Congratulations to our 2009 ACRL-Oregon Award for Excellence Winners:
Janet Webster and Michael Boock!
Project: Library Faculty Association Open Access Policy @ Oregon State University Libraries
About the project (from the nomination essay):
“On March 6, 2009 the library faculty at Oregon State University adopted an open access mandate requiring deposit of all their scholarly materials into the university’s institutional repository. For years, librarians have been at the forefront of the push for OA, establishing and promoting IRs on our campuses, supporting PLoS, DOAJ, lobbying for the NIH mandate, etc. Librarians applauded the first-in-the-nation open access mandate approved by the Harvard faculty of Arts and Sciences in 2008. Curiously, though, not a single library faculty association had adopted a similar mandate before OSU. In an environment where most libraries were merely talking about the need for OA mandates, the OSU library faculty took action.

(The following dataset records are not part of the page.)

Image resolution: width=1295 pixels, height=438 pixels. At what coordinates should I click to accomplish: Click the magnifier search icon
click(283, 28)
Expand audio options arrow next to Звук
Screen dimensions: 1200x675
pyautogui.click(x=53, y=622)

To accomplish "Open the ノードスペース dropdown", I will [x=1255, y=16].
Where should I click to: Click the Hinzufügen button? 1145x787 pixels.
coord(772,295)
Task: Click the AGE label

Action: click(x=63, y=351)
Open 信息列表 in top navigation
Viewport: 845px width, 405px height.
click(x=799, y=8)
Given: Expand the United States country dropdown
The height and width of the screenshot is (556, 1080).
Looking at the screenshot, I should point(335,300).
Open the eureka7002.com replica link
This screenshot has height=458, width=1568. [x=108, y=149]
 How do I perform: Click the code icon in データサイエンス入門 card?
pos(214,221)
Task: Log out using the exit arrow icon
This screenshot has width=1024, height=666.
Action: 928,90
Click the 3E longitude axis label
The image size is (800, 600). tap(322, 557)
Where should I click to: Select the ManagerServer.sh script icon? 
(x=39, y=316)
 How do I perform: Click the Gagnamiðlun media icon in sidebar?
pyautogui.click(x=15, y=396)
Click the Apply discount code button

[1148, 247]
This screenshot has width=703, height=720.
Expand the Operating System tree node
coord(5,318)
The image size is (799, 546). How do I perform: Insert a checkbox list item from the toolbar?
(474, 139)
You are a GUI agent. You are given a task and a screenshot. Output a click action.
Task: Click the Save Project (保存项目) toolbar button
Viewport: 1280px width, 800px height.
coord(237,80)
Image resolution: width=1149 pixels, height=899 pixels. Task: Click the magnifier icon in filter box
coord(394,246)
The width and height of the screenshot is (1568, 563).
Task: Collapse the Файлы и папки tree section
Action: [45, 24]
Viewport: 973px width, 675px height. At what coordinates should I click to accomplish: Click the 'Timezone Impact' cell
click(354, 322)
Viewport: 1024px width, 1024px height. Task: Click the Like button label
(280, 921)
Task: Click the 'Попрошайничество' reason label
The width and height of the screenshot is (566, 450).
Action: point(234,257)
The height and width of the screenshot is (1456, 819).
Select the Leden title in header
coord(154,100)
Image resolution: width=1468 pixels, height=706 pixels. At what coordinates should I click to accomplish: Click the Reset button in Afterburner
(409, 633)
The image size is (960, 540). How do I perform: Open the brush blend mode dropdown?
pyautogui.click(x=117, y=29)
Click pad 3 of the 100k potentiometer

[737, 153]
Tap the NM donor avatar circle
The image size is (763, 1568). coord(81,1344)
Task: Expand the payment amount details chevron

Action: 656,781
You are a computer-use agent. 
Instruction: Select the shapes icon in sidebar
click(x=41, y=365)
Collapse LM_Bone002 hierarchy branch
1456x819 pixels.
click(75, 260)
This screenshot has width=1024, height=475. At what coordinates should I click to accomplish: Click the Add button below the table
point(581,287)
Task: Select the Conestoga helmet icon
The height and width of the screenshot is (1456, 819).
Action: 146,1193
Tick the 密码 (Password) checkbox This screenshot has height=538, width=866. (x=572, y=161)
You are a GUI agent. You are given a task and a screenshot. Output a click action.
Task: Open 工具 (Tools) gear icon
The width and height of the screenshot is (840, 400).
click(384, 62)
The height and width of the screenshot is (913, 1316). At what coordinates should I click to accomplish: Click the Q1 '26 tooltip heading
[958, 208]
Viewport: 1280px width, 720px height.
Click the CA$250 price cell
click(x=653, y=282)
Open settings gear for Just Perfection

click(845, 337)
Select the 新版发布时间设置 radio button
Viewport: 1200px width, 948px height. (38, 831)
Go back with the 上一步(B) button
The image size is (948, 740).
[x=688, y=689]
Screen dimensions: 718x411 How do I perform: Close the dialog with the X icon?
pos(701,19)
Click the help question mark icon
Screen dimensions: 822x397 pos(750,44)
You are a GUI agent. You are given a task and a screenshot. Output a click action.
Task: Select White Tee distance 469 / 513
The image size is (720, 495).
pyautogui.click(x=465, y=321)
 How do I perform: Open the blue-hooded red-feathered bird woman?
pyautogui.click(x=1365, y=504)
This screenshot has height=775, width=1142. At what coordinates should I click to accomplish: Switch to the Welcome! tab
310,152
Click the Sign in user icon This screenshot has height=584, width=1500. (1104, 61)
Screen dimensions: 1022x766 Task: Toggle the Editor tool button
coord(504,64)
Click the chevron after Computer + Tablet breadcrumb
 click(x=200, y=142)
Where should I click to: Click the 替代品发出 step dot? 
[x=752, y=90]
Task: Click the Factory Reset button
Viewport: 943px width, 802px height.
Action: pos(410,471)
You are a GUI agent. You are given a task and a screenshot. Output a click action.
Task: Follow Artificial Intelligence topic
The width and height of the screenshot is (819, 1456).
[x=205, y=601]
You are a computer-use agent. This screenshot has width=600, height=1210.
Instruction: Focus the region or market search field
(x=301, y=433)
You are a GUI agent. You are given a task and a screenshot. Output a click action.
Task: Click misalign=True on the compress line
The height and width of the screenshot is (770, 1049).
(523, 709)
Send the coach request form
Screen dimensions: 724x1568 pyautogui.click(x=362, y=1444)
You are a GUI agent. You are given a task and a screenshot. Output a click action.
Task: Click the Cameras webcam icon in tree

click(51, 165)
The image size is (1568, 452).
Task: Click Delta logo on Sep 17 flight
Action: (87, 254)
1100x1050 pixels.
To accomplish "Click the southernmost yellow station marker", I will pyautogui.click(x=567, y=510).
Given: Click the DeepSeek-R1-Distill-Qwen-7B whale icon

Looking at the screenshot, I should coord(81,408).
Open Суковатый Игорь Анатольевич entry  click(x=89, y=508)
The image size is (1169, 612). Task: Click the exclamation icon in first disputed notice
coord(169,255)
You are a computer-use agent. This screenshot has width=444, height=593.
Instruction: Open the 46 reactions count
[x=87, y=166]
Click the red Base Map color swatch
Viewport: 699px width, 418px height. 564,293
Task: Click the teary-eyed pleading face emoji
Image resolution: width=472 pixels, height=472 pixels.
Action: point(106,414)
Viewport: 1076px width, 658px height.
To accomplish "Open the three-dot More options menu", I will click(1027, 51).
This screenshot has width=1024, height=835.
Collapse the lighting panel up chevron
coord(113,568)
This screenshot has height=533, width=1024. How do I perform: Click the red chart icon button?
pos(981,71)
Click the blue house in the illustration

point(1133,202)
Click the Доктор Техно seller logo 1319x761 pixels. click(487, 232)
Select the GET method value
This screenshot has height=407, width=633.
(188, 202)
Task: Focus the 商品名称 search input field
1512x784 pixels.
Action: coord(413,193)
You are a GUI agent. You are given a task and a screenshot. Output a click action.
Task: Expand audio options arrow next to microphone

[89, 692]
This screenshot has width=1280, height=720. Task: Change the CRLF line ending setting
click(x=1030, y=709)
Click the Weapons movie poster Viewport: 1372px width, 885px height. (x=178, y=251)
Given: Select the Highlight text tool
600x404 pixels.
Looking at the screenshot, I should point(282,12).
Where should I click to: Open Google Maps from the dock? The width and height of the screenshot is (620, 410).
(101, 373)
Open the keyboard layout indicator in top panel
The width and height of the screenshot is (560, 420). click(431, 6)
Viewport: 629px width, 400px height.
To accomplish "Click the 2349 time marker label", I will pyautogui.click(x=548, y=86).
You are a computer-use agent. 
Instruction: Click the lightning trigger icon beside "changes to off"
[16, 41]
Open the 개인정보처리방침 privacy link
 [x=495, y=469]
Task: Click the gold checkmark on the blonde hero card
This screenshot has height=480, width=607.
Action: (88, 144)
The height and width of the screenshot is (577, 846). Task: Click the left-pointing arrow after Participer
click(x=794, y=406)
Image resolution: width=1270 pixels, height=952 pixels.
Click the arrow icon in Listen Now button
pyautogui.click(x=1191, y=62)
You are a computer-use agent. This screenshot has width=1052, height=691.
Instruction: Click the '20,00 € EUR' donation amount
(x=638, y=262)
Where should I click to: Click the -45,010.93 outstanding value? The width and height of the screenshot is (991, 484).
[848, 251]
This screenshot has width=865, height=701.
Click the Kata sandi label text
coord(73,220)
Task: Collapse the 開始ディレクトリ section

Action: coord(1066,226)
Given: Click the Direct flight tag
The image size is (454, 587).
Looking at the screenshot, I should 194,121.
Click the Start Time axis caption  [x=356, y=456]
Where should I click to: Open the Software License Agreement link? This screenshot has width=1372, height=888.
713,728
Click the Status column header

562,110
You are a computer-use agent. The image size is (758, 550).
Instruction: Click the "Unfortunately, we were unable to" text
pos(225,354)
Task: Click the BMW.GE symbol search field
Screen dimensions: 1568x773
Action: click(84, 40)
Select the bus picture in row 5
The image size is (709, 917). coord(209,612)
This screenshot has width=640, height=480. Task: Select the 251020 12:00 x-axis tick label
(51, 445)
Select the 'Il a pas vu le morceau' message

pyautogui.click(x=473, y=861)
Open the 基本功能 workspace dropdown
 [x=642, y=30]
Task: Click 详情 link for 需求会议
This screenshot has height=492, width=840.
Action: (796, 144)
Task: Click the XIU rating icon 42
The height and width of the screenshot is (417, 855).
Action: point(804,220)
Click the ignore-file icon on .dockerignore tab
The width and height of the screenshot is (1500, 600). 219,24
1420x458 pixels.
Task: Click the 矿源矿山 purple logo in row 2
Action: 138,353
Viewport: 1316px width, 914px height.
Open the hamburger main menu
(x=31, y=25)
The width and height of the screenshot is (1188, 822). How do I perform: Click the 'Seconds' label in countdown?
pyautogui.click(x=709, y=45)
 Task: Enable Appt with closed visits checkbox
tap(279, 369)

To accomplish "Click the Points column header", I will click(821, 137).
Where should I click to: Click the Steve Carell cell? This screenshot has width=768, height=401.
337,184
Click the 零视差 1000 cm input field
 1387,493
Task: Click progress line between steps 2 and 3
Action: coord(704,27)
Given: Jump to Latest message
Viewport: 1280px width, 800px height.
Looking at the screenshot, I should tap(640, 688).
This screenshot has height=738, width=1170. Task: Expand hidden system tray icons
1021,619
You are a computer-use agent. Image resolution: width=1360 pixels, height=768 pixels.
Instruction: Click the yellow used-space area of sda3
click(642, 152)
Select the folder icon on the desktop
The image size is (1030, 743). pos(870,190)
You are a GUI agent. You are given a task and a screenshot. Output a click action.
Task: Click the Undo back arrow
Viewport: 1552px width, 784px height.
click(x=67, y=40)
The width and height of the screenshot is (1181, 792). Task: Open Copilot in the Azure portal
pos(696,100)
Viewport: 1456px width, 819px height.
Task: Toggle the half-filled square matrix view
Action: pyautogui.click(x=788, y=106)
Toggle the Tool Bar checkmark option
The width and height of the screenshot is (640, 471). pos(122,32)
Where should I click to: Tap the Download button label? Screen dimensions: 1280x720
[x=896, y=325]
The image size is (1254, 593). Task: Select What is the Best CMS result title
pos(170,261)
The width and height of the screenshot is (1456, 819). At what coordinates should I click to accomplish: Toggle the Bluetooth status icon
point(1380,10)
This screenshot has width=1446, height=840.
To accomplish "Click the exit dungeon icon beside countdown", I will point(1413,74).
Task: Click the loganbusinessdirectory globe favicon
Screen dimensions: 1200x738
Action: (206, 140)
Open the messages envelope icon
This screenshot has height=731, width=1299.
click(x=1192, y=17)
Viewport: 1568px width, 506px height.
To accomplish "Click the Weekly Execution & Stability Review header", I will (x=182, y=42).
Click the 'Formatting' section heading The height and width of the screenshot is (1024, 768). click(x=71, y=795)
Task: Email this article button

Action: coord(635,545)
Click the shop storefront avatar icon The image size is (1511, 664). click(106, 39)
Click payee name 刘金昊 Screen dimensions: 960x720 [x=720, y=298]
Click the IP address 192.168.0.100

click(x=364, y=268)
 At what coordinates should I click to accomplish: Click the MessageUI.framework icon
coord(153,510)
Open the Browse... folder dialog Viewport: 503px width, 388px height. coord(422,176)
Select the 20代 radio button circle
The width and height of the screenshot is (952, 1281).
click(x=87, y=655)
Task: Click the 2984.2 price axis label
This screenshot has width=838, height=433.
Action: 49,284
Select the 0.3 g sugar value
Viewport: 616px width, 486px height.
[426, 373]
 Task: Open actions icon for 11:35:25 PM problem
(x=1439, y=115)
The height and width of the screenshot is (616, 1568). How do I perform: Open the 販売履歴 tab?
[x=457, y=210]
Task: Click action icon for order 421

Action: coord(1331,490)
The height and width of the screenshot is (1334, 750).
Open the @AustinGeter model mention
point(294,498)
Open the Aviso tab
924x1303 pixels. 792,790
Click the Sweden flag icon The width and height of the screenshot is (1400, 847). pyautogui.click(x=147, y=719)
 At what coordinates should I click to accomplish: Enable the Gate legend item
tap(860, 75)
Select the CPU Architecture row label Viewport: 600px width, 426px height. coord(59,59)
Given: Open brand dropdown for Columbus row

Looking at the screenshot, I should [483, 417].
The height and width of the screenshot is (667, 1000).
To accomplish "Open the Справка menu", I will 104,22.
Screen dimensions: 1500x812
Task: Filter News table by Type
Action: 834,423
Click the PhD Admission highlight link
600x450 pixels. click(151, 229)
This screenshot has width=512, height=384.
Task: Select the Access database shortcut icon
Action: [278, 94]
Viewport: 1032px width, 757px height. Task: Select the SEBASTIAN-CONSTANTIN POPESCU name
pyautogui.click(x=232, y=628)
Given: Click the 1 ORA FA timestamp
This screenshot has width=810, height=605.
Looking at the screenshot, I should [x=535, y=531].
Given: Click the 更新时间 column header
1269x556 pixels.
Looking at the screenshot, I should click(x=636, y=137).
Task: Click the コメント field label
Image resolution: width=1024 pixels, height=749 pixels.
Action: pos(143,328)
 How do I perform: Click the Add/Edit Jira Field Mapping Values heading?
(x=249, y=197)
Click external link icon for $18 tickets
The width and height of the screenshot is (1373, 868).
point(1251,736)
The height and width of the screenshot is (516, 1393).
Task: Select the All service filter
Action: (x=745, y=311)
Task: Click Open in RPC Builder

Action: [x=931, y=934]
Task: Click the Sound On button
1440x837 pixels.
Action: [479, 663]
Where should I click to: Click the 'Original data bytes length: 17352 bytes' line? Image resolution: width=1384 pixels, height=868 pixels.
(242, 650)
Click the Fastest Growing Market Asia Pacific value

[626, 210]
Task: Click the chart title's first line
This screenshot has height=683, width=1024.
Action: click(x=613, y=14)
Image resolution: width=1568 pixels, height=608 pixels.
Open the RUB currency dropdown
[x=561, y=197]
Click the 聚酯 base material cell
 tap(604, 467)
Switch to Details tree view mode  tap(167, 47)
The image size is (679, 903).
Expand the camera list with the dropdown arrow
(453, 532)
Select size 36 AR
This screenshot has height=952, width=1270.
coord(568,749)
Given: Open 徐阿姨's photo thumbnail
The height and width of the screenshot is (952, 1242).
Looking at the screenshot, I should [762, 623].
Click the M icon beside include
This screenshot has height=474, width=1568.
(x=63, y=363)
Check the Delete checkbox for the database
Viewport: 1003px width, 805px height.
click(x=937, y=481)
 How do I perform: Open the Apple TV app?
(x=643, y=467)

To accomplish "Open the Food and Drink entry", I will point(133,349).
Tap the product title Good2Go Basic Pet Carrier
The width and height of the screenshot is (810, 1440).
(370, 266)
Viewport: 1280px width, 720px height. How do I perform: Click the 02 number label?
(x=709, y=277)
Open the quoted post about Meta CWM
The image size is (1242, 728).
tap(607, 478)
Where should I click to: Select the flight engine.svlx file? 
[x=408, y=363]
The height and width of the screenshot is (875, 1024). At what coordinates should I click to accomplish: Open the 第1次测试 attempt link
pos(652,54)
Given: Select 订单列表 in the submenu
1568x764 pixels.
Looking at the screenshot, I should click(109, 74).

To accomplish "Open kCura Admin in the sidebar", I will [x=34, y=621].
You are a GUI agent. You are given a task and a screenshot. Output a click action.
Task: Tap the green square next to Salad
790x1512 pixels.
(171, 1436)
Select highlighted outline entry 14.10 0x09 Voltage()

This award recognizes initiatives that significantly improve Oregon libraries and librarianship and this is just such an initiative. OSU’s mandate benefits libraries nationally and close to home. Through their actions, OSU has shown Oregon’s librarians to be leaders in the move toward open access. This symbolic, put your money where your mouth is, power alone would be worthy of the award. However, Oregon’s libraries will now also benefit from greatly increased access to the excellent scholarly output of our colleagues at OSU. As we face budget shortfalls and, specifically, journal cancellations, this access to scholarship will be even more crucial for advancing research in our field. Though the entire library faculty association at OSU deserves recognition for their leadership, two OSU librarians were the key drivers of this policy. Janet Webster, Head Librarian, Guin Library and Michael Boock, Head of Digital Access Services deserve special acknowledgment for conceiving of the idea and working tirelessly to see it through to acceptance. Janet and Michael are vigorous and eloquent advocates for OA. Without their efforts, there would not have been an OA policy for the faculty to approve.”